In recent years, cancer has become the leading cause of death in urban areas and the second leading cause of death in rural areas. Incidence and mortality rates of gynecological tumors are on the rise and pose a threat to women's health. Among these tumors, UF are the most common. CC, EC, and OC are the three most common gynecologic malignancies and rank in the top 10 in female cancer incidence. [1]. The occurrence of gynecological tumors is influenced by a variety of factors, including genetics, hormonal imbalances, obesity, persistent HPV infection, and chronic conditions such as endometriosis.
The human microbiome is the microbiome that resides in specific areas of the body [2]. It plays a vital role in maintaining organismal balance and host health. It possesses many important functions, such as nutrient absorption, maintaining the integrity of epithelial barrier, removing harmful substances, regulating inflammation and immune response, and protecting against pathogen invasion [3]. In recent years, with the development of next-generation sequencing technologies, we have gained a deeper understanding of the diversity of the human microbiome. Among them, the gut microbiome is widely studied. The normal gut microbiome consists mainly of the phyla Bacteroidetes and Firmicutes [4]. The dominant microbiota in the gut of healthy individuals produces short-chain fatty acids by fermenting carbohydrates, proteins and peptides. These SCFAs help maintain an acidic gut environment, promote the growth of beneficial bacteria and inhibit the colonization of potential pathogens. In addition, SCFA helps maintain gut barrier function, stimulates intestinal epithelial cell regeneration, and promotes the production of antimicrobial peptides and mucus. In summary, a healthy gut microbiome plays an important role in suppressing chronic inflammation, obesity, metabolic syndrome and cancer-related diseases[5].

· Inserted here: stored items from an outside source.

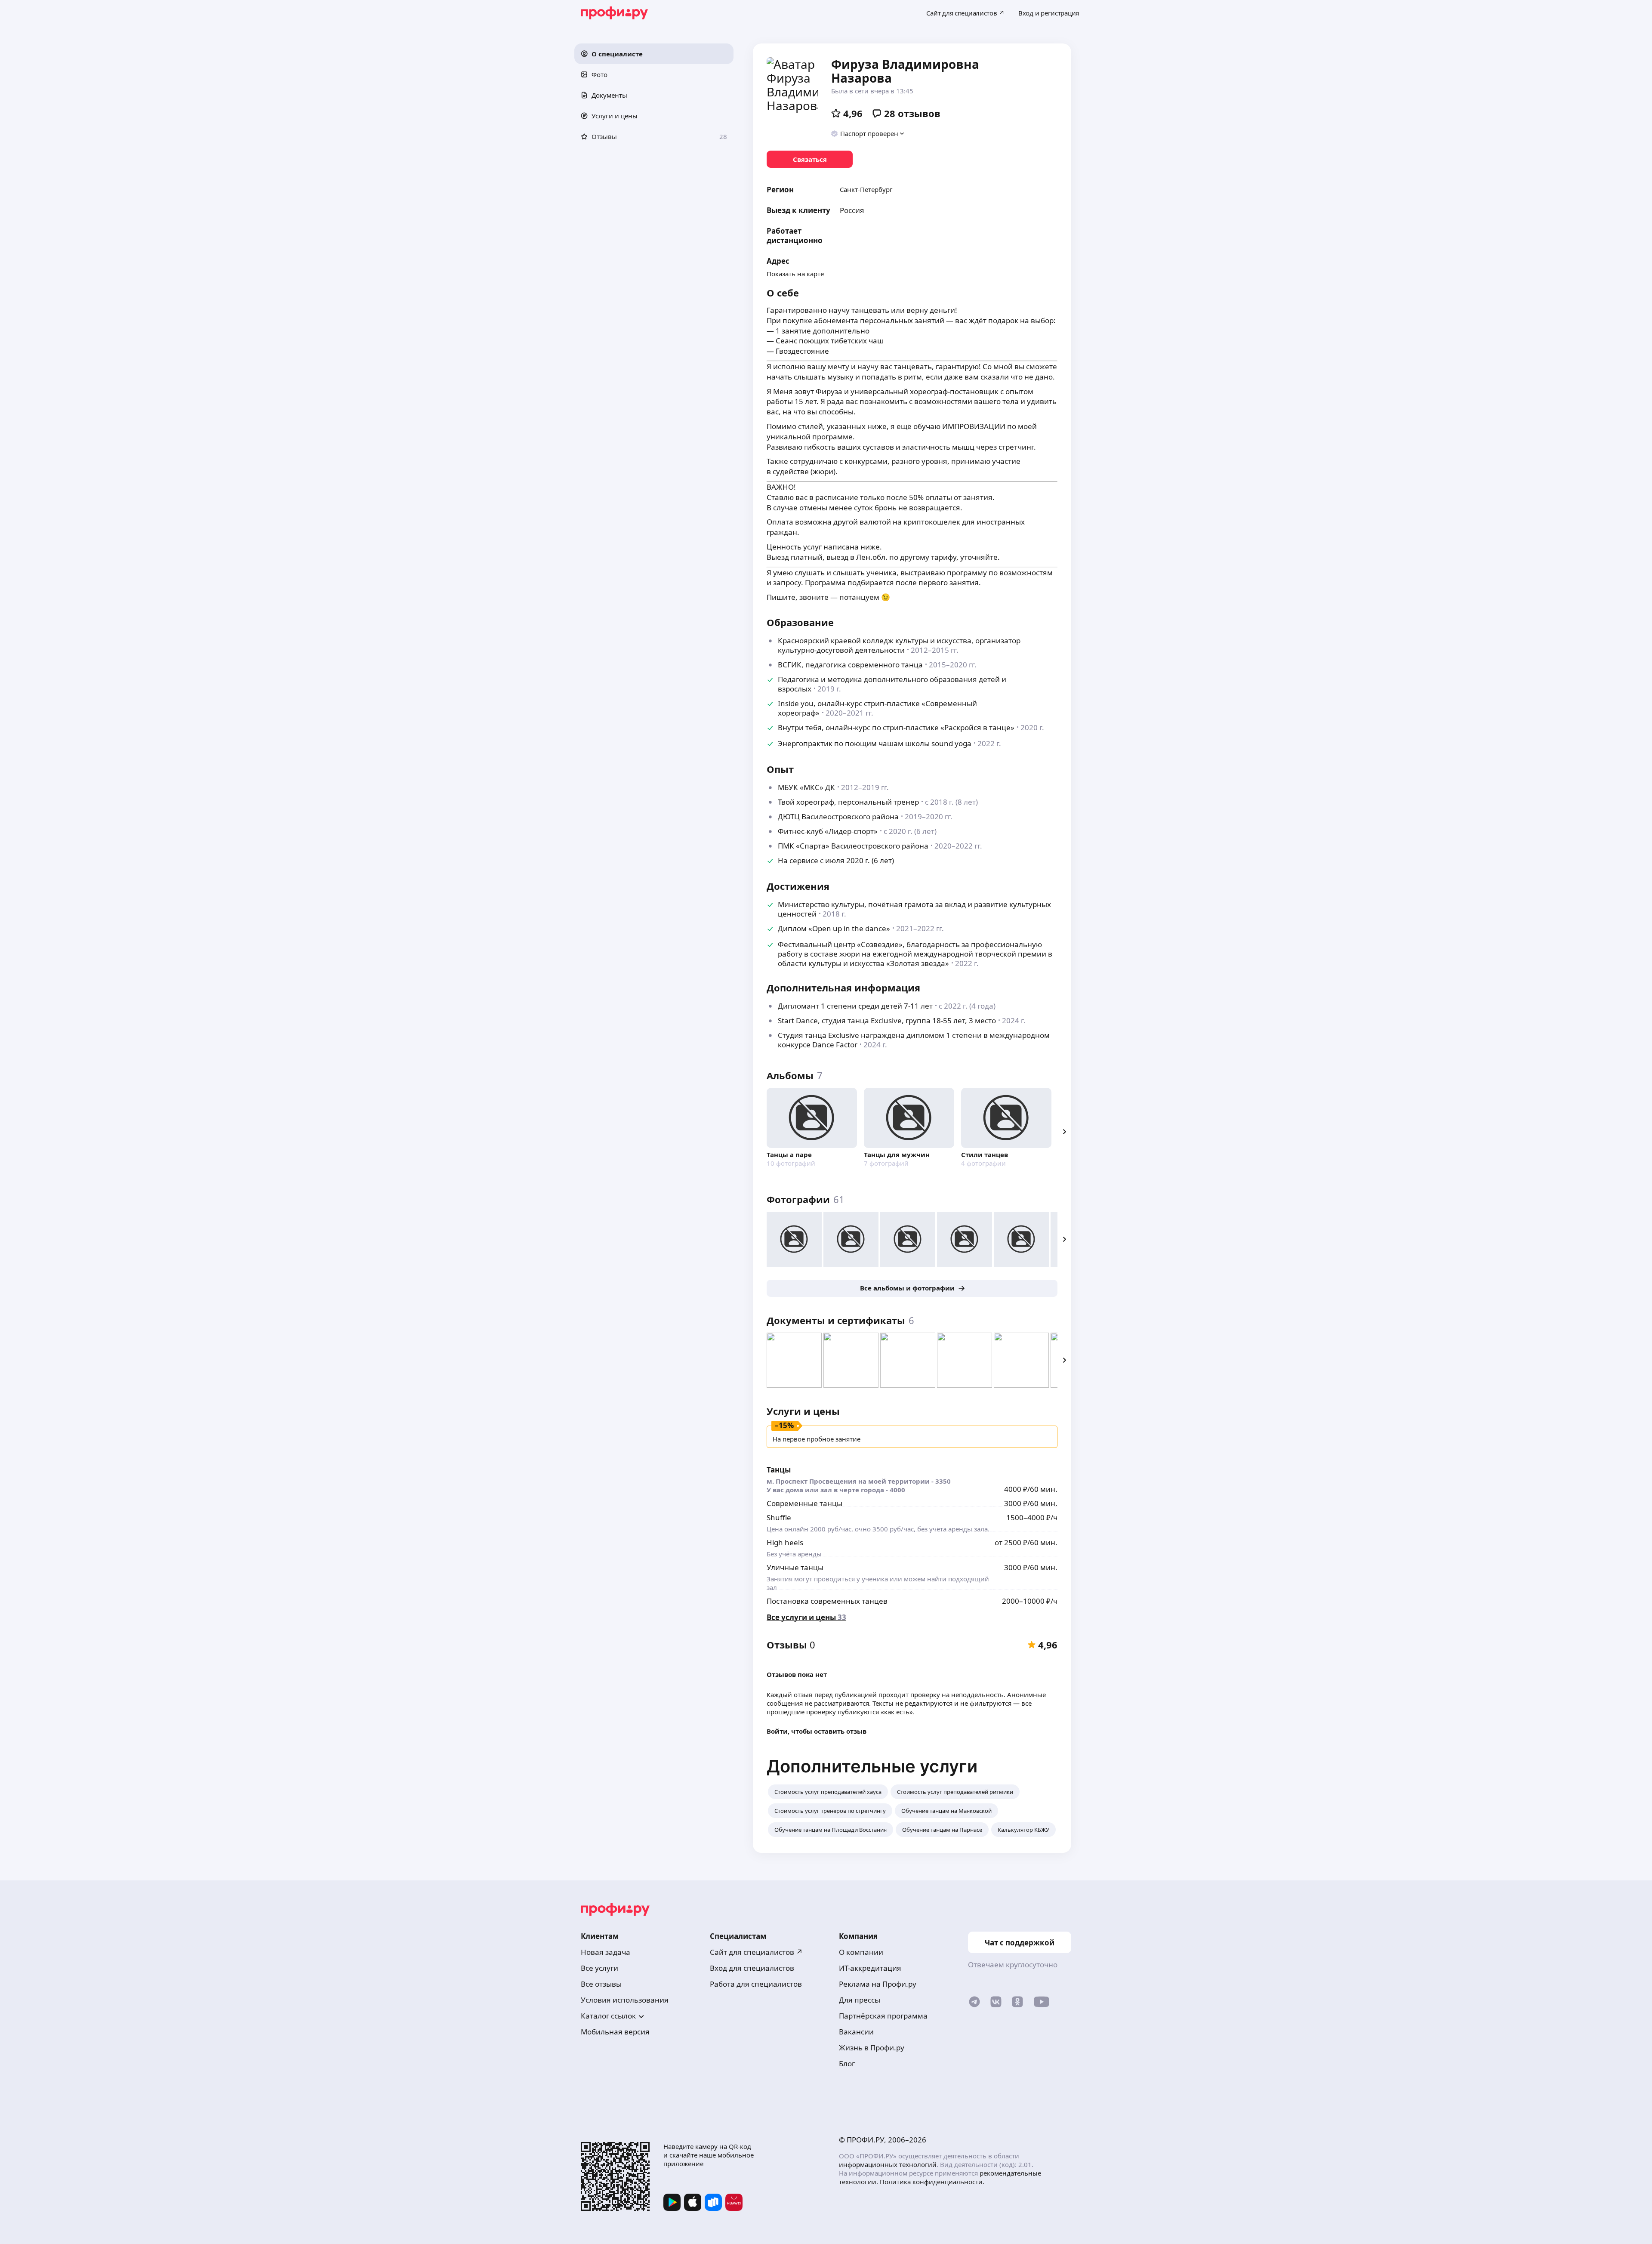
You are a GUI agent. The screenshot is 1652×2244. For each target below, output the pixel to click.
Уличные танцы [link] (795, 1567)
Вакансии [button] (856, 2032)
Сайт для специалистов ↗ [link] (756, 1952)
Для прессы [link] (859, 2000)
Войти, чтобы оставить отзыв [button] (816, 1731)
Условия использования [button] (625, 2000)
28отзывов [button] (912, 113)
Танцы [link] (779, 1470)
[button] (654, 53)
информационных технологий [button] (888, 2164)
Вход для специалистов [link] (752, 1968)
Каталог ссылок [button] (608, 2016)
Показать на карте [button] (795, 273)
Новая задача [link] (605, 1952)
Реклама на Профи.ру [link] (877, 1984)
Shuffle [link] (779, 1517)
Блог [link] (847, 2063)
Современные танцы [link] (804, 1503)
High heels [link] (785, 1542)
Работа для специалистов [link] (756, 1984)
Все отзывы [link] (601, 1984)
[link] (810, 159)
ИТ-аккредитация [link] (870, 1968)
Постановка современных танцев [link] (827, 1601)
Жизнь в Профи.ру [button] (871, 2048)
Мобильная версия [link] (615, 2032)
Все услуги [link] (599, 1968)
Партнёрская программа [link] (883, 2016)
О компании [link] (861, 1952)
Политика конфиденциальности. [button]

Microbial communities exists in a symbiotically balanced manner within the host.However, several factors can influence the composition of the microbiome, such as medication, obesity, diet, exercise, race, geography, and genetics [5]. Intestinal dysbiosis refers to a decline in diversity and stability of the gut microbiota, leading to the overgrowth of opportunistic pathogens and the production of specific bacterial by-products, and immunological and metabolic disturbances. Studies have linked intestinal dysbiosis to inflammatory bowel disease, diabetes, obesity, metabolic syndrome, cancer, and more [5]. Recently, the relationship between gut microbiota and tumors has become a hot topic. Previous studies have confirmed the role of microbial dysbiosis in gastrointestinal tumors, such as colorectal and liver cancer. In addition to the digestive tract, the gut microbiota is also associated with skin, mouth, lung and reproductive cancers [7]. The mechanisms by which microbes drive cancer are multifaceted. In gynecological tumors, intestinal dysbiosis, in addition to regulating inflammatory responses, plays a critical role in gynecological tumors through DNA damage, effects on estrogen levels, and production of toxins and metabolites associated with gut bacteria[8].
The gut microbiome affects the carcinogenesis of gynecological tumors. By comparing the differences in gut microbiota composition between UF patients and healthy individuals, we found a decrease in the abundance of Bifidobacteria scardovii, Ligilactobacillus saerimneri, and Lactococcus raffinolactis, while the abundance of Pseudomonas stutzeri and Prevotella amnii were increased [9]. Zq Wang et al.'s study, using 16S rRNA sequencing analysis, showed a significant increase in the abundance of Proteobacteria in the gut microbiota of CC patients compared to the control, while the abundance of Firmicutes was relatively reduced [10]. After adjusting for age and race, Prevotella, Porphyromonas, and Dialister were significantly enriched, while Bacteroides, Alistipes, and Lachnospiracea were decreased in CC[11]. Ss Zhao et al. Identified the differences in gut microbiota between EC patients and healthy individuals. The study found Ruminococcus were enriched in EC and could serve as prognostic biomarkers, providing new targets for clinical treatment [12]. Some bacterial metabolites also impact the development of EC: butyrate exhibits anti-inflammatory and anti-tumor effects, while the overexpression of tryptophan decarboxylase is associated with poor prognosis in EC [13]. Proteobacteria and Veillonella were more abundant among breast cancer and ovarian cancer patients with cachexia [14]. Chambers et al.'s study demonstrated that dysbiosis of the gut microbiota in OC can lead to tumor progression and resistance to cisplatin chemotherapy [15].
However, these findings are mainly based on cross-sectional studies and cannot determine causation. Establishing causality can improve our understanding of gynecological tumor development mechanisms and potentially guide the development of microbial interventions. Therefore, elucidating the causal relationship between gut microbiota and gynecological tumors is critical. Mendelian randomization explores causal relationships between risk factors and outcomes, often unaffected by confounding and reverse causality, by integrating aggregated data from GWAS and using genetic variation as IVs [16]. Hence, the purpose of this study is to explore the causal relationship between gut microbiota and gynecological tumors and to provide a theoretical basis for the development of potential therapeutic targets for gynecological tumors.